>>>

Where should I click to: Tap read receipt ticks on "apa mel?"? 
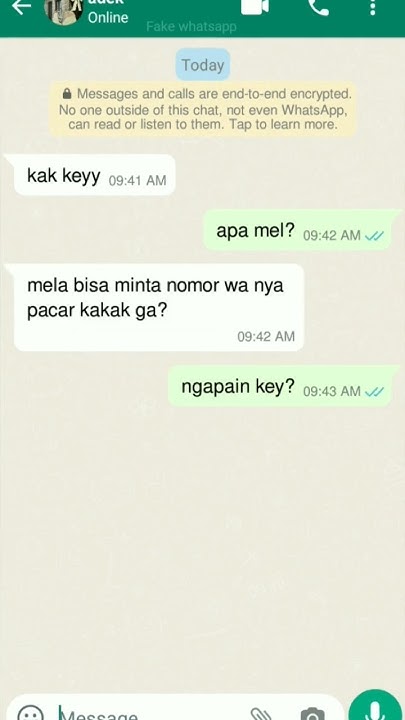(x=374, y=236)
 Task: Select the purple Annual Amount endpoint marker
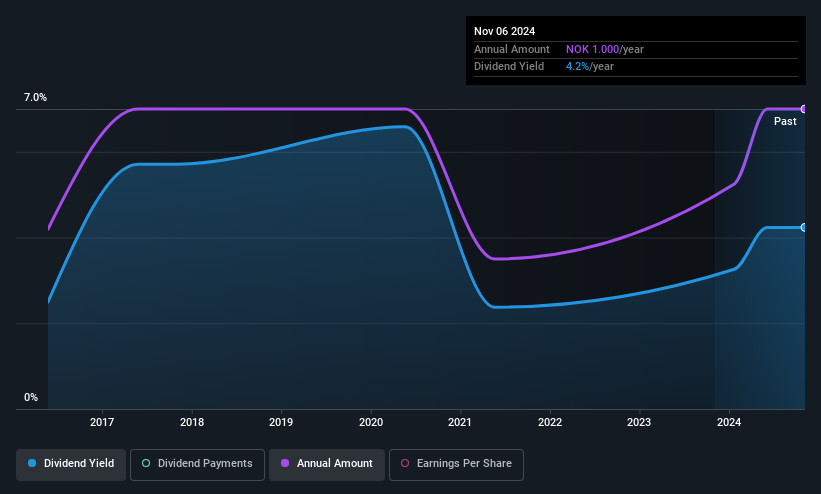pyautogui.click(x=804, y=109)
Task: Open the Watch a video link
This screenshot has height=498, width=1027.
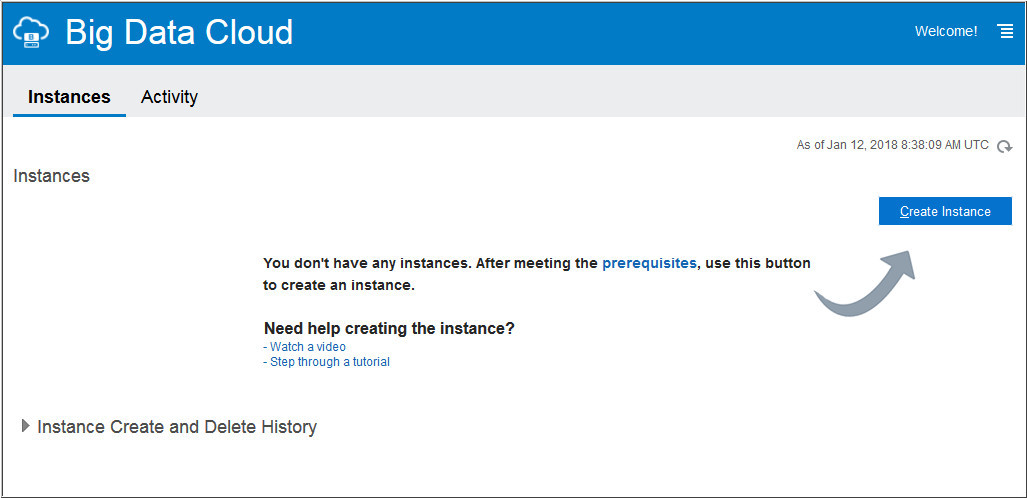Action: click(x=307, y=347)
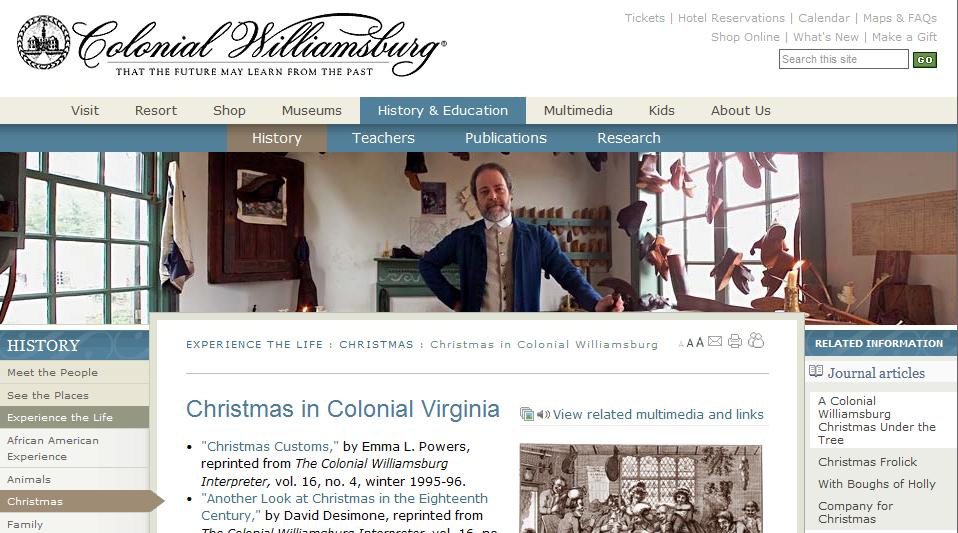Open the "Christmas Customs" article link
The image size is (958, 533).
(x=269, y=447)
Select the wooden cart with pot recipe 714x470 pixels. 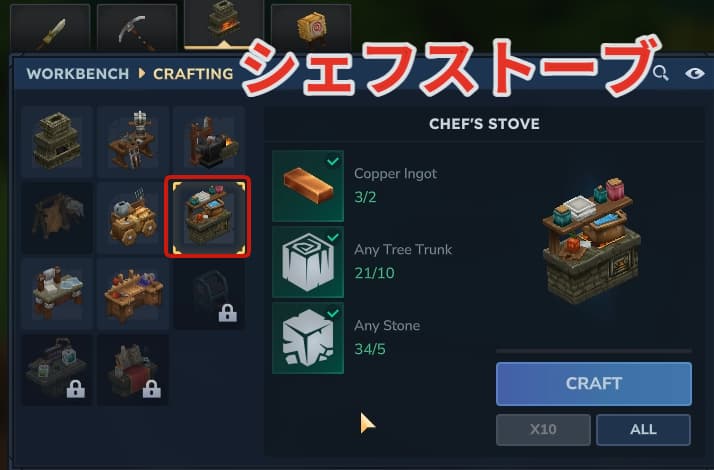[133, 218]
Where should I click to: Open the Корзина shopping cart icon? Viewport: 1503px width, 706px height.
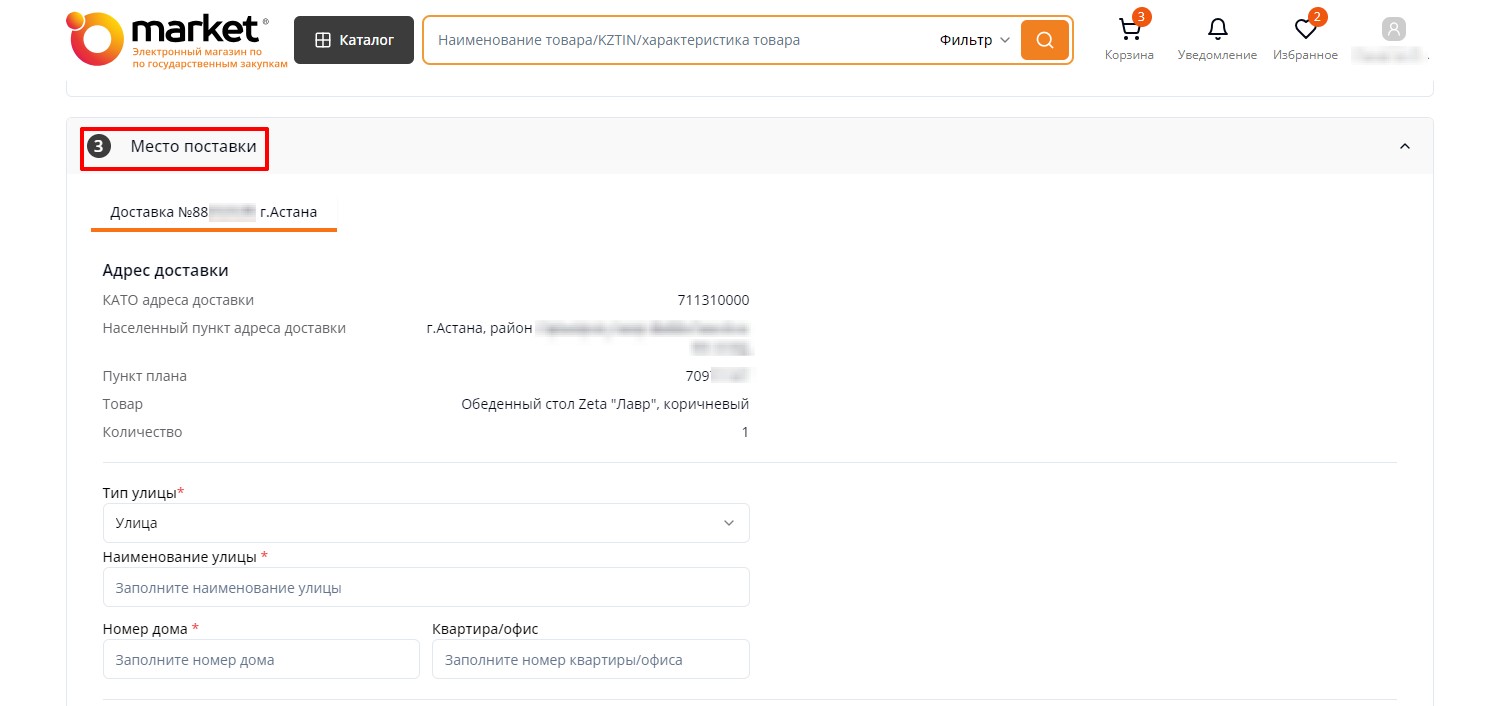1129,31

<<<
>>>

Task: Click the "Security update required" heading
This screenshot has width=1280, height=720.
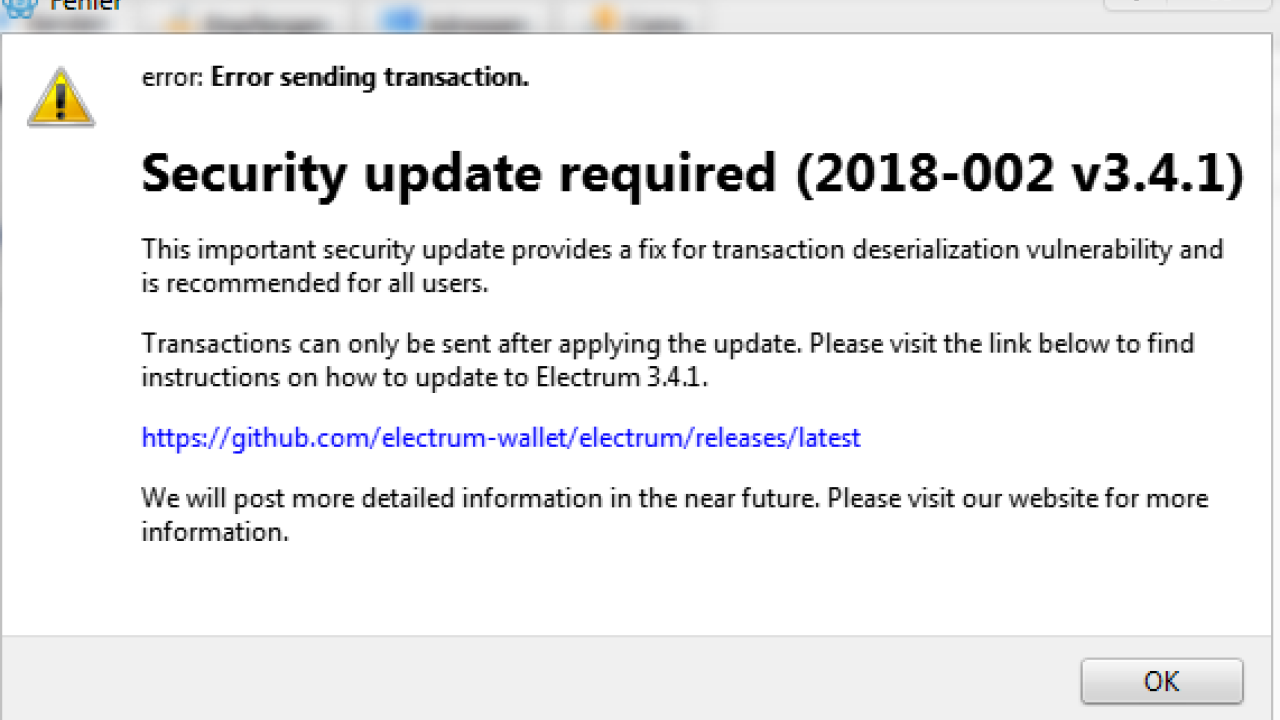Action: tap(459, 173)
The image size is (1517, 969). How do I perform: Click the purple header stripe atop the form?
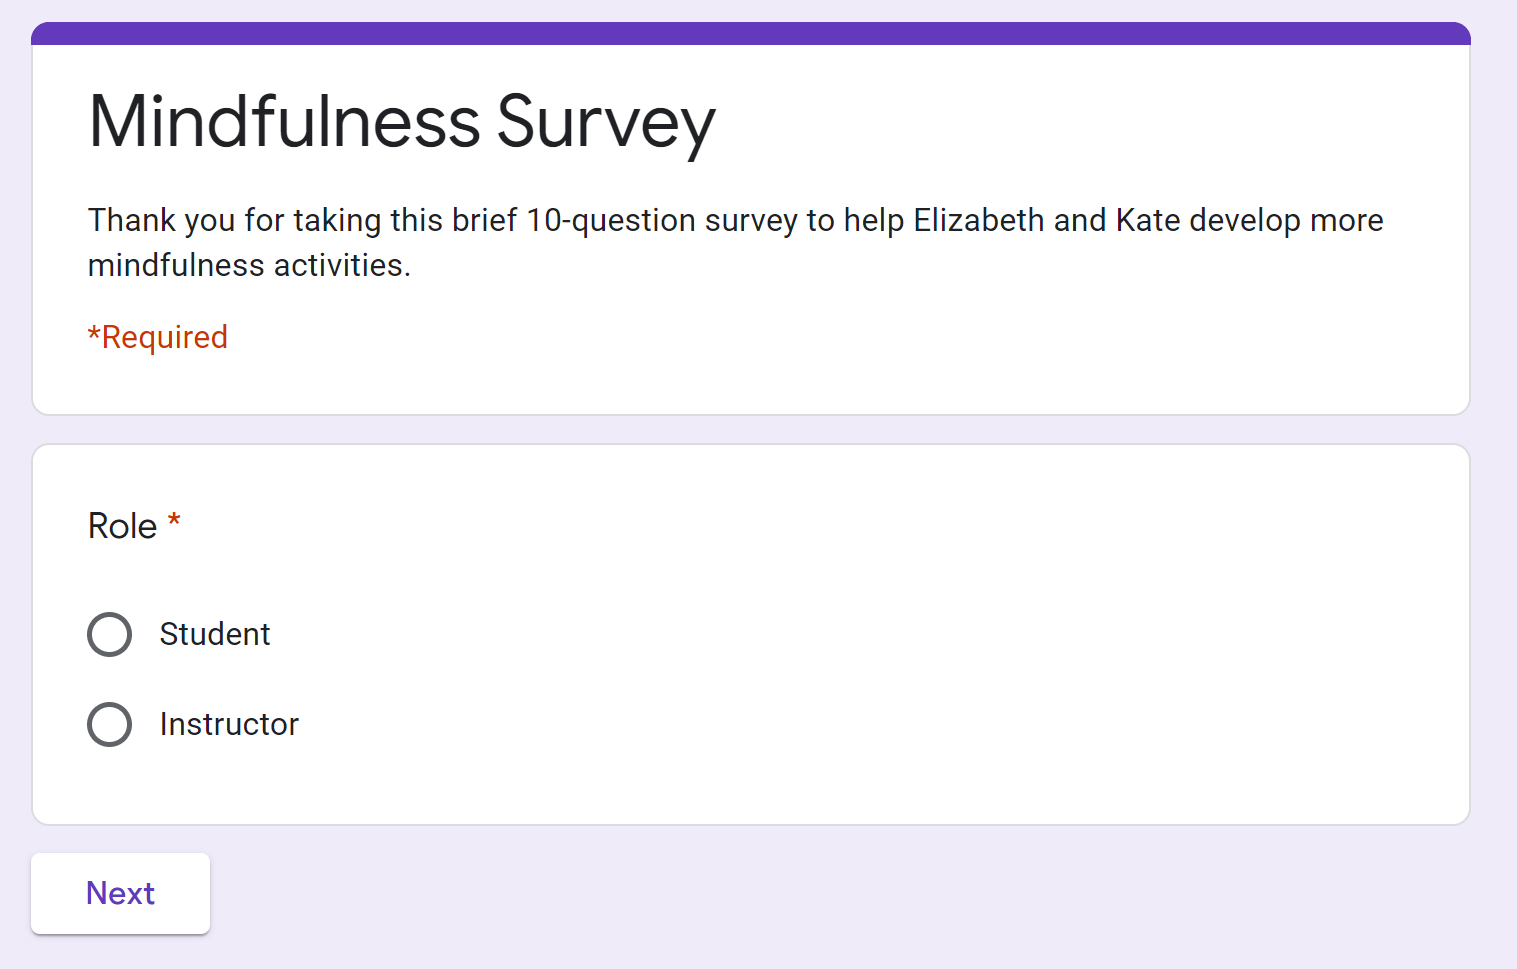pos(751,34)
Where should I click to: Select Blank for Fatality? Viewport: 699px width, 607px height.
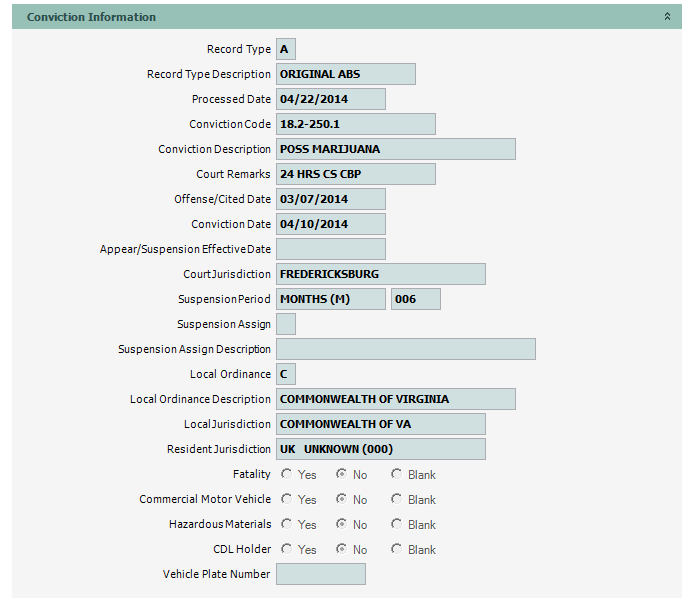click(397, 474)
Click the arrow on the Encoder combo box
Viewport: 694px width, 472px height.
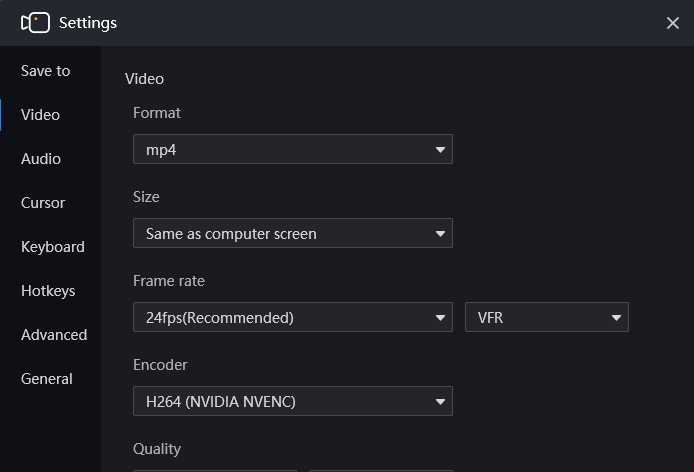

<<<

Excerpt from the records above: set down only the lines from the one that contains "This screenshot has width=1280, height=720." through the one that contains "Viewport: 694px width, 472px height.", inclusive, word for word. Pictures stay out.

This screenshot has width=1280, height=720.
Action: tap(459, 173)
The image size is (1517, 969). How do I perform: Click the purple header stripe atop the form?
pos(751,34)
Where should I click to: Select Blank for Fatality? Viewport: 699px width, 607px height.
click(397, 474)
Click the arrow on the Encoder combo box
Viewport: 694px width, 472px height.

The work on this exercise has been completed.